Es un día precioso, un veranillo de invierno y, - contra todos los pronósticos-, no llueve. Liviana de ropa, salgo a caminar por la Rambla. El aire festivo no se debe solamente al clima propicio. Aún reverberan en mis oídos los cánticos del festejo victorioso. Aunque la gente va trotando, corriendo o caminando,- cada cual a su aire-, pareciera que la avenida y las veredas hubieran quedado impregnadas de aquella celebración. Brota la energía positiva que envuelve las palmeras. Cantan los pájaros con un trino más fuerte.

El ladrido de un enorme Doberman que se cruza en mi camino, me sobresalta; pero él, de camiseta celeste con el número 10, solo quiere socializar con un pequeño perrito peludo que tironea de su dueña. Un hombre, -que distingo apenas-, allá contra el cordón, le chifla al perro y éste, obediente, vuelve a su lado.

Una mujer delgada, cincuentona, de esas con que uno se cruza a la misma hora, camina ágilmente con su Cocker. Va al ritmo de un cascabeleo que proviene de las llaves en su riñonera. Sé que en cualquier momento se detendrá. Subirá su perrito a un banco para darle una vigorosa cepillada. Su pelo teñido de rubio le cubrirá parte del rostro y no podrá disimular el temblequeo de los flanes de sus brazos descubiertos.

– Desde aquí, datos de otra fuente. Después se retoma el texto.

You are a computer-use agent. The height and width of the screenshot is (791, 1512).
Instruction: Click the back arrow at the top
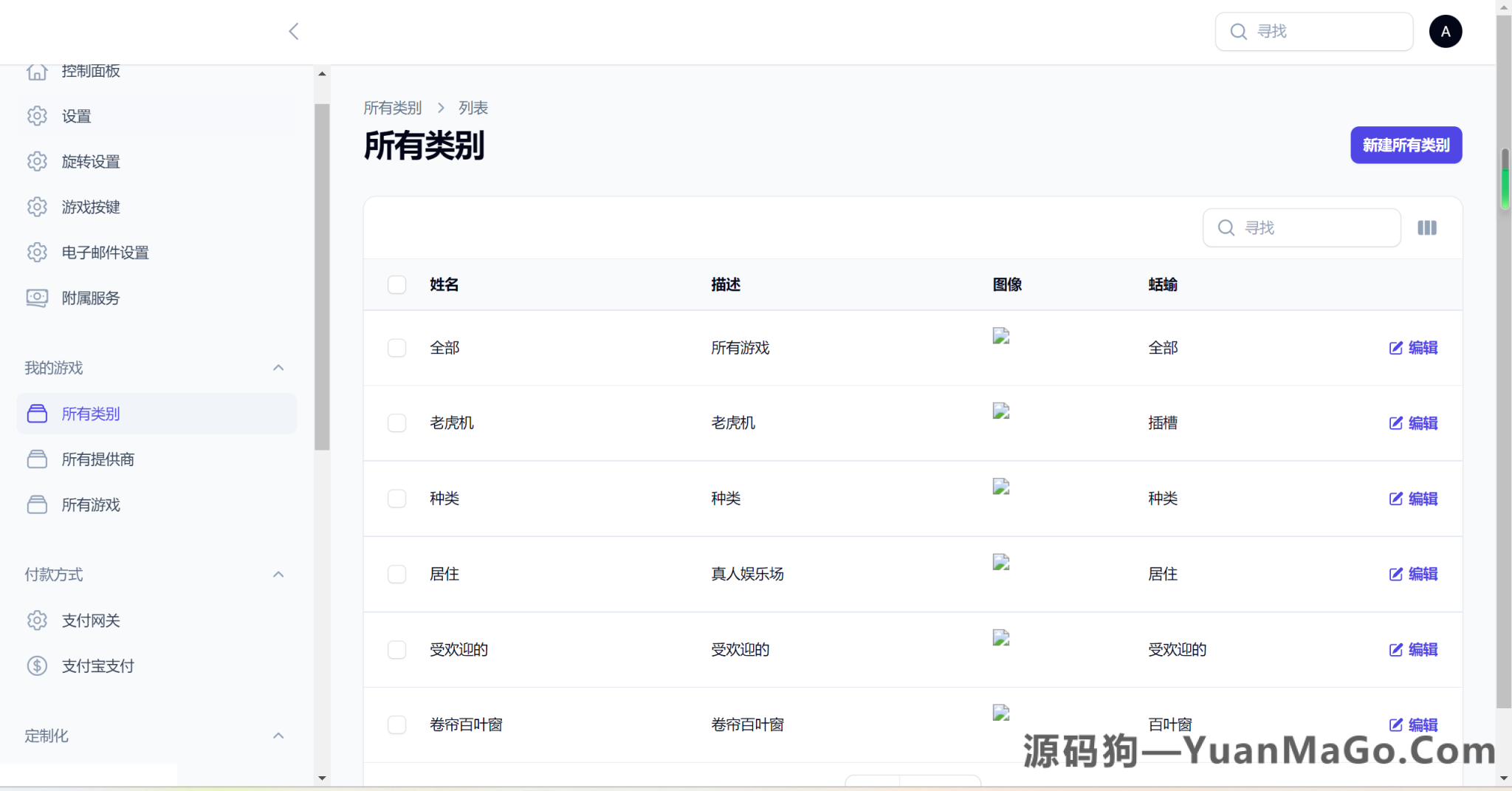tap(293, 31)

Una chica joven viene de frente en su bicicleta. Enchufada a sus auriculares, tararea una canción. Otra ciclista, pelirroja, zumba a mi lado. Se le aparece por delante. Zigzaguea y, haciéndole un finito, por poco chocan en la vereda amplia. Cuando la joven pasa a mi lado la escucho decir por lo bajo:-¡Qué tarada!- . Yo concuerdo.

No faltan los carritos de bebés. Los empujan madres, padres, abuelos. Muy pronto también podré acompañar a mis sobrinos a pasear a Juanse, el primogénito.

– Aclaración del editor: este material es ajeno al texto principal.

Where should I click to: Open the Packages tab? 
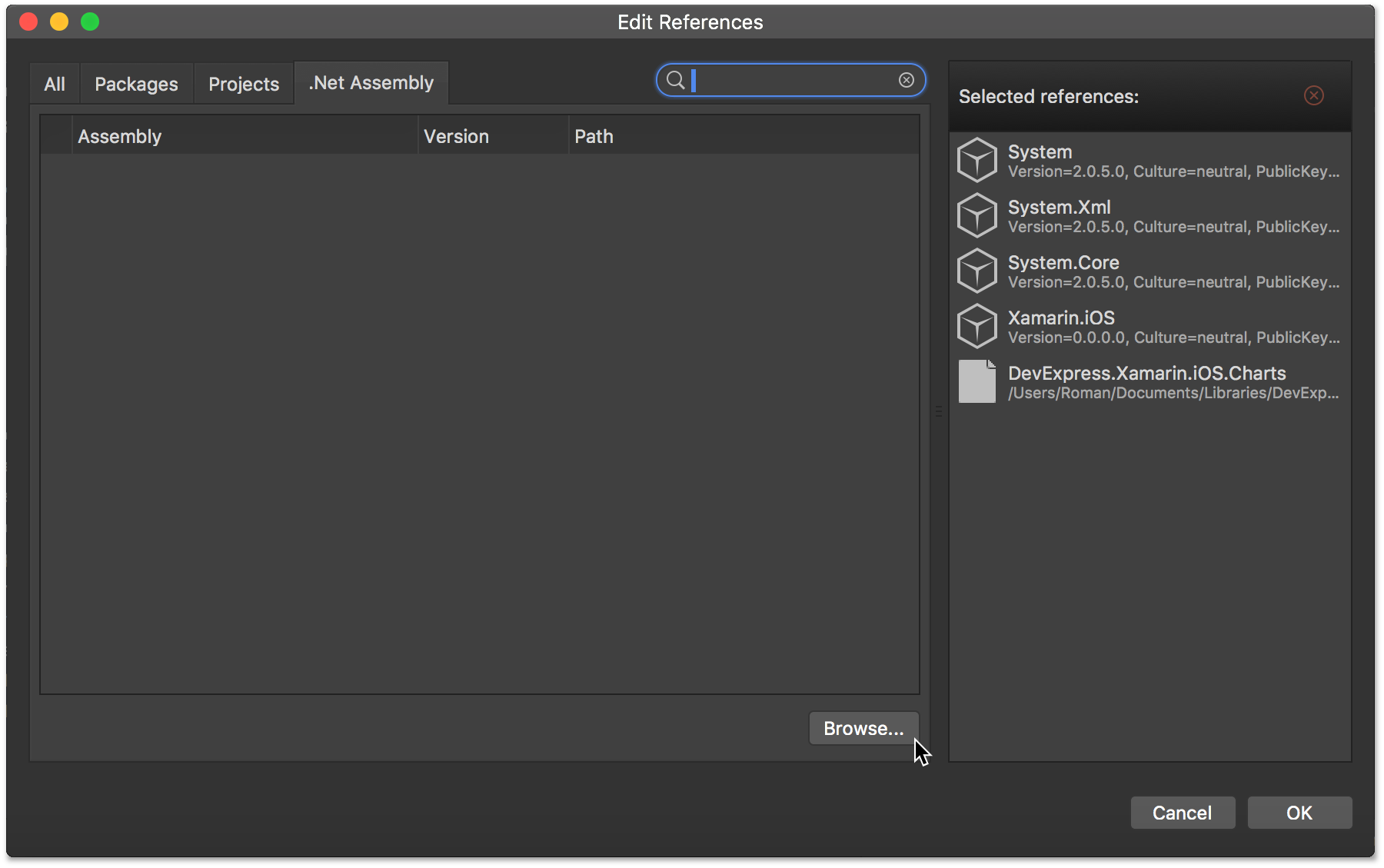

El sol fuerte del mediodía y el ejercicio enérgico ha causado estragos en algunas camisetas. Muchas muestran lamparones de sudor en las axilas, en la espaldas, en los pectorales. Se entremezclan los olores a desodorantes, perfumes. Como ráfagas. Yo misma estoy acalorada. Apuro el paso. Llegaré a la próxima bocacalle y emprenderé el retorno.

Algo da vueltas en mi mente. Tiene que ver con lo que he observado. Me intriga. No logro atraparlo. Es como si estuviera recogiendo la línea. El pez muestra su lomo brilloso y se hunde. Forcejeo. Se escapa. Tira. Suelto. Viene y va. Cuando asoma en la superficie, vuelve a escapar. No logro asirlo.

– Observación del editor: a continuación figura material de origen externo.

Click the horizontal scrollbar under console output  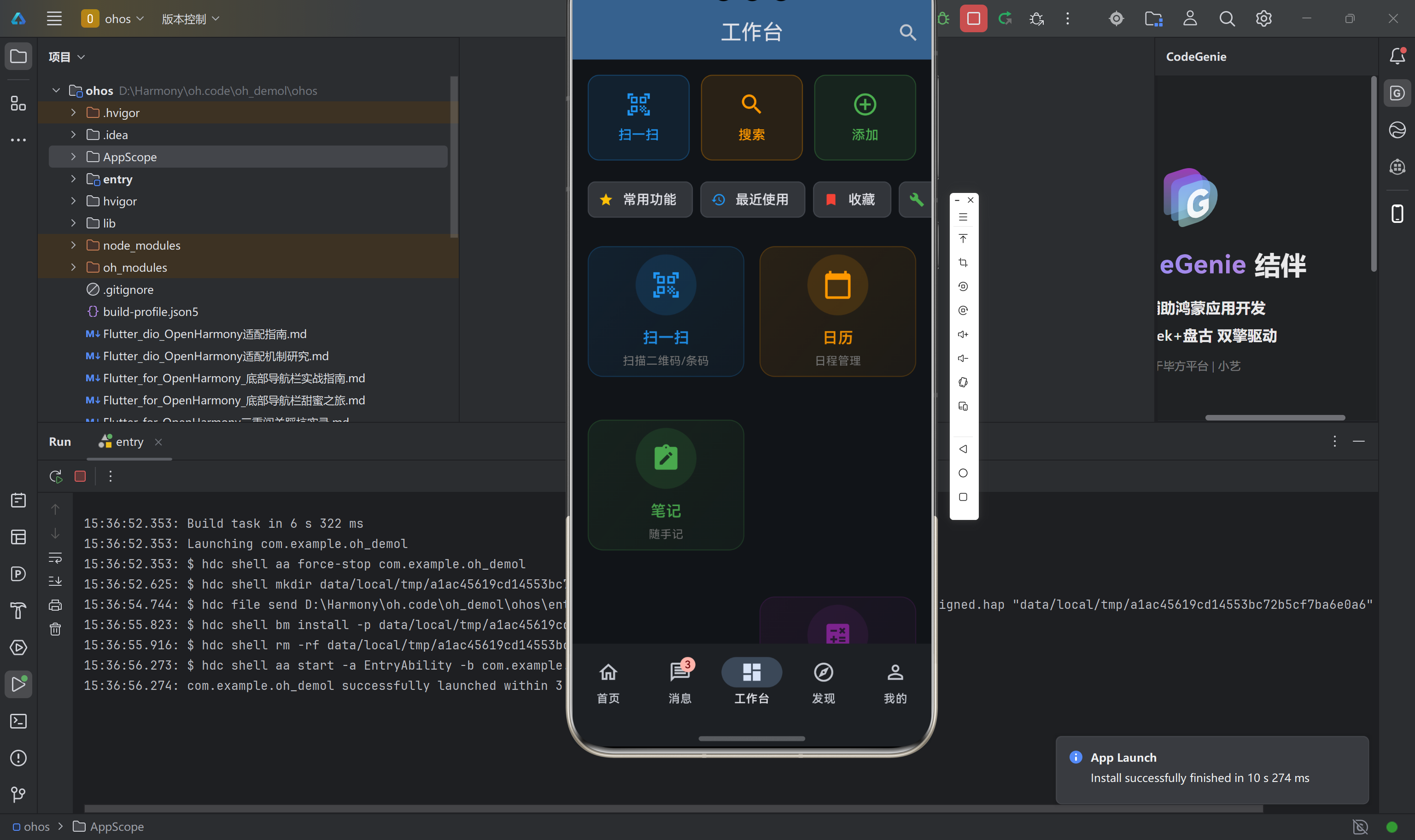click(673, 808)
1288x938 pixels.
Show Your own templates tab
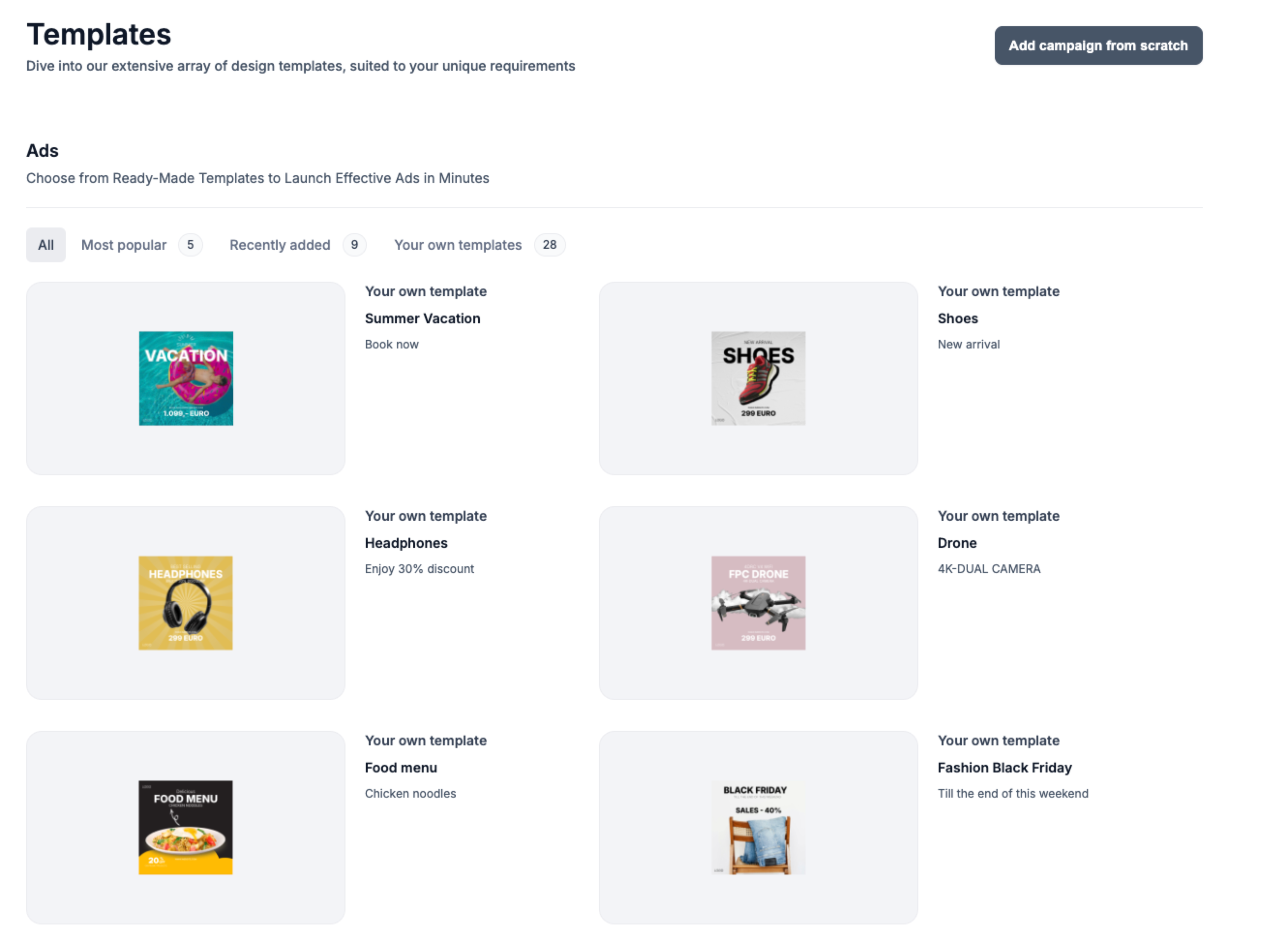[458, 245]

Es un pensamiento que me impide relajarme en mi rutina matinal. Me he metido adentro mío, pero no me muevo cómoda entre lo que no comprendo. Sin embargo, tengo una premonición agradable.

Toco el poste del semáforo y giro abruptamente. Con todo mi envión, me doy de lleno contra un hombre parado de espaldas a mi. Nos disculpamos atropelladamente. En el momento que me alcanza el celular que se desparramó por el piso, exclamamos a la vez:

-¡Edu!

- ¡Ceci!

Un abrazo apretado fusiona nuestros cuerpos. Nos separamos. Emocionados, nos volvemos a abrazar. Con la garganta estrujada, me retrotraigo a otro abrazo, con besos torpes y lagrimosos. Dos figuras menudas. Convencidos que la distancia nos matará de amor.

El Doberman ha vuelto de sus correrías por el pasto y a nuestro lado sus ladridos, reclamando la atención de Edu, interrumpen nuestra animosa puesta al día. Con pocas ganas, nos despedimos quedando en vernos a la noche.

Las banderas flamean como nunca en los balcones. Los vehículos también están embanderados. Nuestra ciudad se ha pintado del color del cielo y el sol me sonríe con complicidad.